This vulnerability (CVE-2024-1182) is classified as CWE-427, indicating an Uncontrolled Search Path Element issue in Mitsubishi Electric Iconics Digital Solutions products. It affects GENESIS64, ICONICS Suite, Hyper Historian, GENESIS32, and MC Works64 when installed with the Pager agent for alarm multi-agent notifications. A local attacker can exploit this by placing a malicious DLL in a specific folder, leading to arbitrary code execution. The vulnerability impacts versions 10.97.3 and earlier for most products and all versions for MC Works64. The CVSS 3.1 score is 7.0, reflecting high impact on confidentiality, integrity, and availability. A patch is available to remediate this vulnerability.

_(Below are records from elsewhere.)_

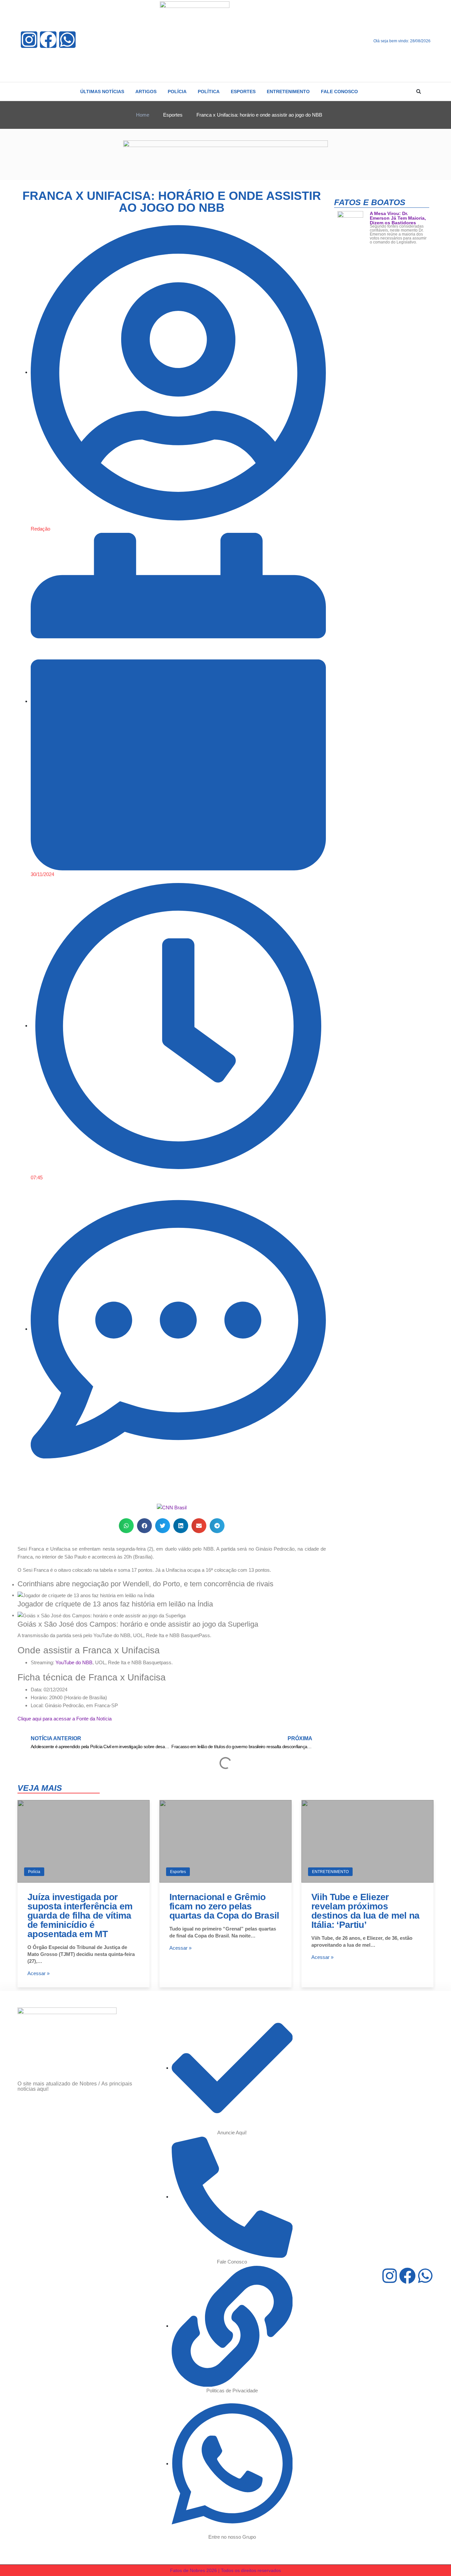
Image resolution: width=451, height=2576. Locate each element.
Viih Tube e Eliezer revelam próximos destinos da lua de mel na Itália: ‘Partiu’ (365, 1911)
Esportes (178, 1871)
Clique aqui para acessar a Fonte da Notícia (64, 1718)
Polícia (34, 1871)
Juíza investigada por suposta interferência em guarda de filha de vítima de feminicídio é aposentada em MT (79, 1915)
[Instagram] (29, 39)
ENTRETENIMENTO (330, 1871)
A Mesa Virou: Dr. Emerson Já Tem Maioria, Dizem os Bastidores (398, 218)
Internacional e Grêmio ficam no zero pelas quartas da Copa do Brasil (224, 1906)
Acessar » (38, 1973)
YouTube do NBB (73, 1662)
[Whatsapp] (67, 39)
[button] (418, 91)
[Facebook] (48, 39)
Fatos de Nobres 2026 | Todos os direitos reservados (225, 2570)
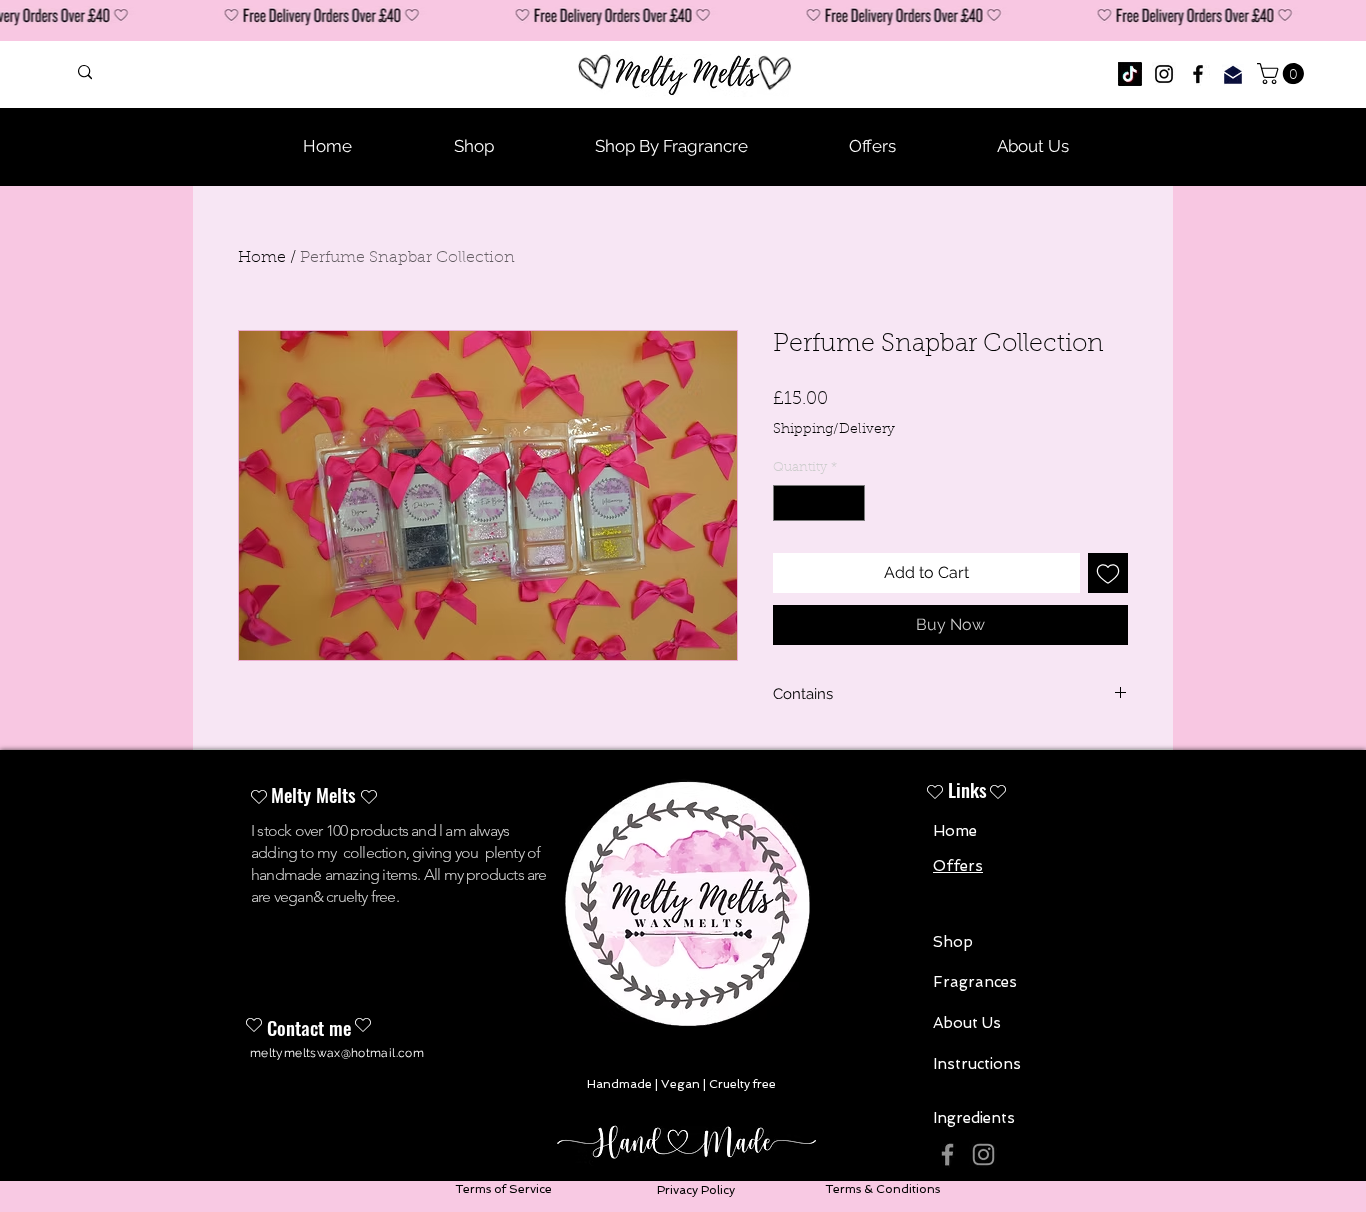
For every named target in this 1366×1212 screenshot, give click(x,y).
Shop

Successful exploitation allows a local attacker with low privileges to execute arbitrary code with the privileges of the affected application. This can lead to full compromise of the affected system's confidentiality, integrity, and availability. The vulnerability specifically impacts systems running affected versions of Mitsubishi Electric Iconics Digital Solutions products with the Pager agent enabled.

A patch is available for this vulnerability. It is recommended to apply the official update from Mitsubishi Electric Iconics Digital Solutions to affected products at the earliest opportunity. Since this is not a cloud service, remediation requires updating the installed software versions. No vendor advisory content contradicts this; therefore, patching is the primary mitigation.